**Supplied data**.
★ ★ ★ ★ ★

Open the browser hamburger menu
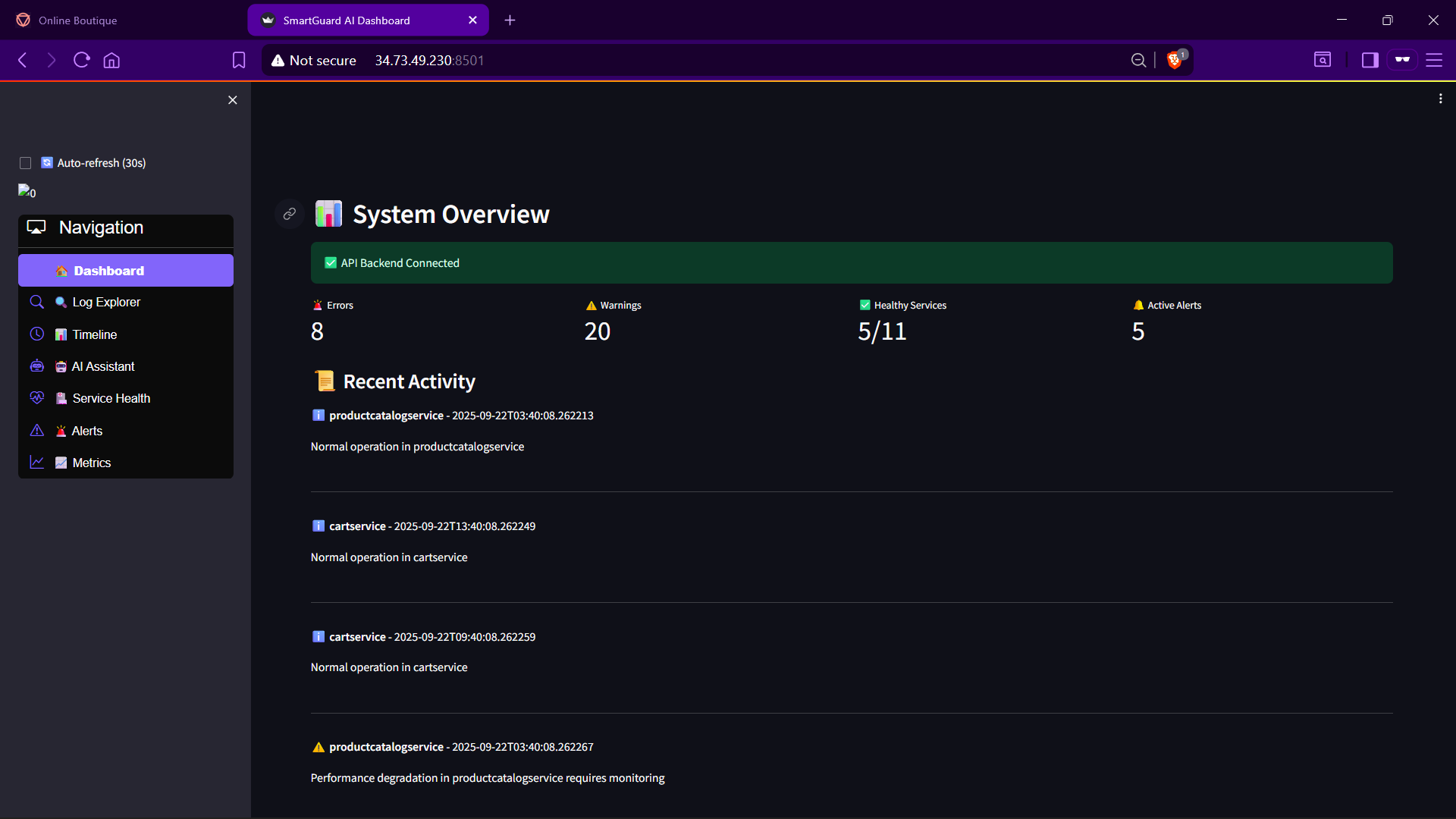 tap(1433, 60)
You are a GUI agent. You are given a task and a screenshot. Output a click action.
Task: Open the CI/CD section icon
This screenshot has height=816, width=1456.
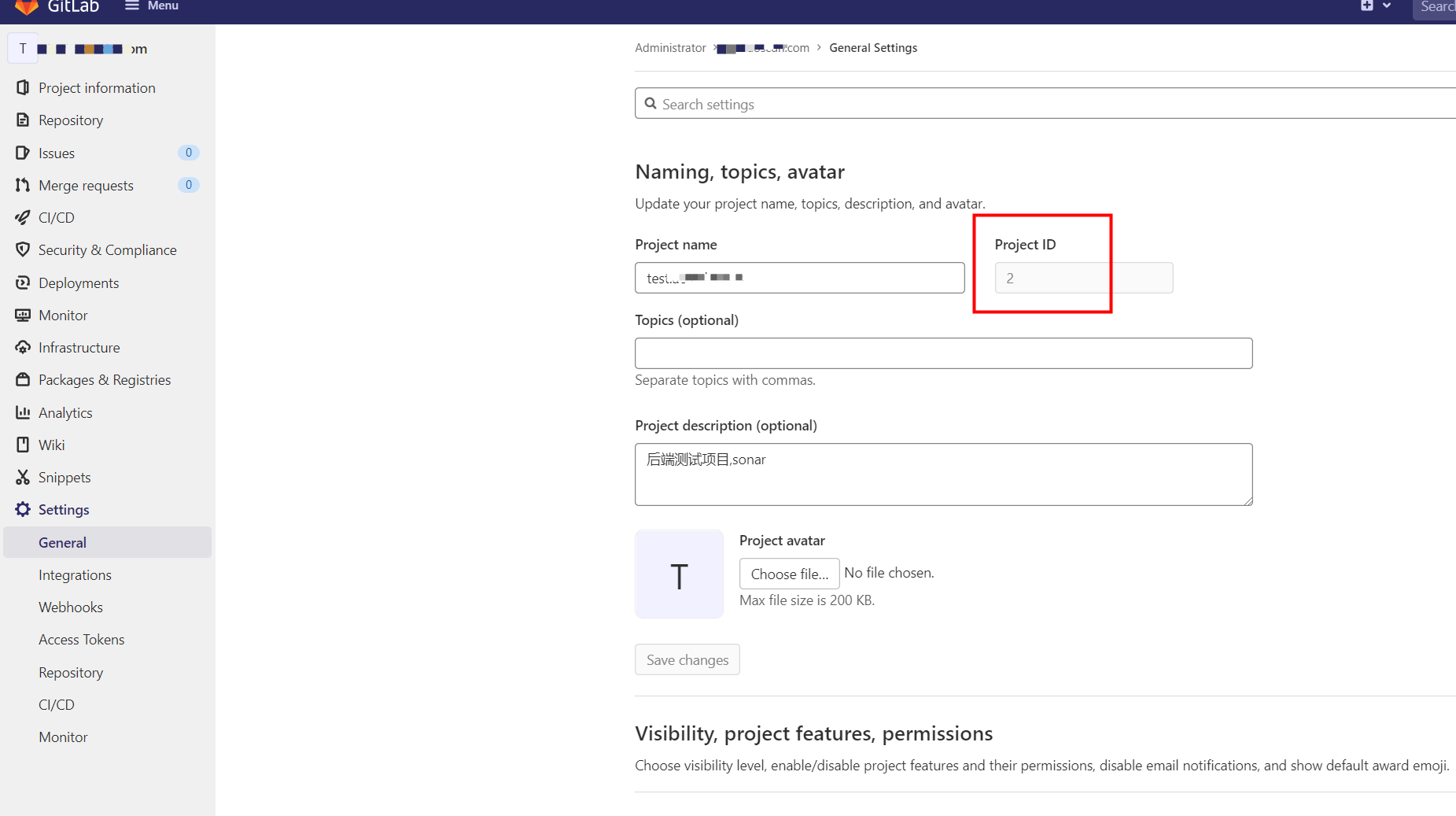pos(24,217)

★ ★ ★ ★ ★

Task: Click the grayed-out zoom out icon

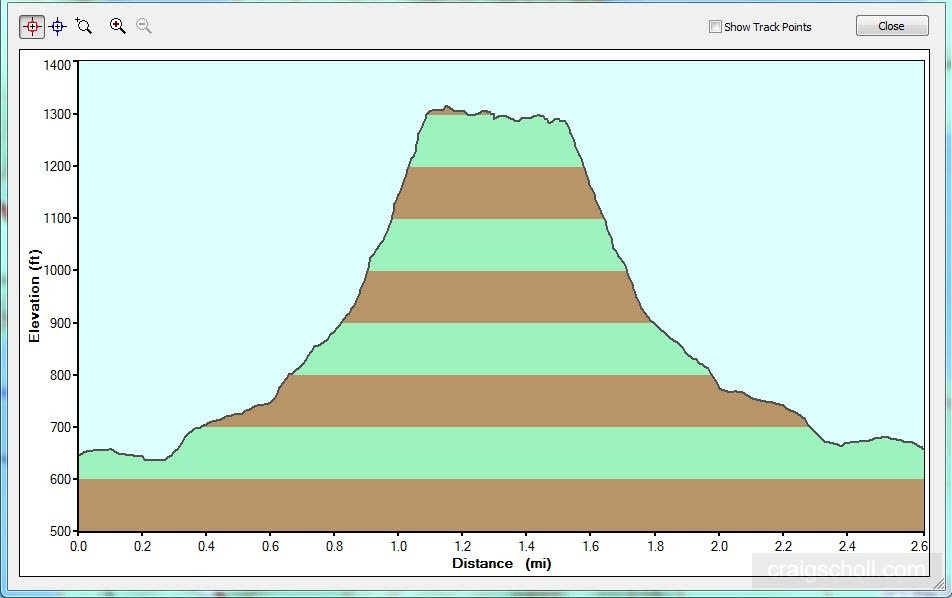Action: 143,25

★ ★ ★ ★ ★

**Problem to work on**. Write out every line of the items from the one containing "Open the browser hamburger menu" down to the one containing "pos(24,217)", including both, exactly as they appear. Leave the pictures out of your answer.

**Solution for this problem**.
Open the browser hamburger menu
 tap(1433, 60)
You are a GUI agent. You are given a task and a screenshot. Output a click action.
Task: Open the CI/CD section icon
This screenshot has height=816, width=1456.
pos(24,217)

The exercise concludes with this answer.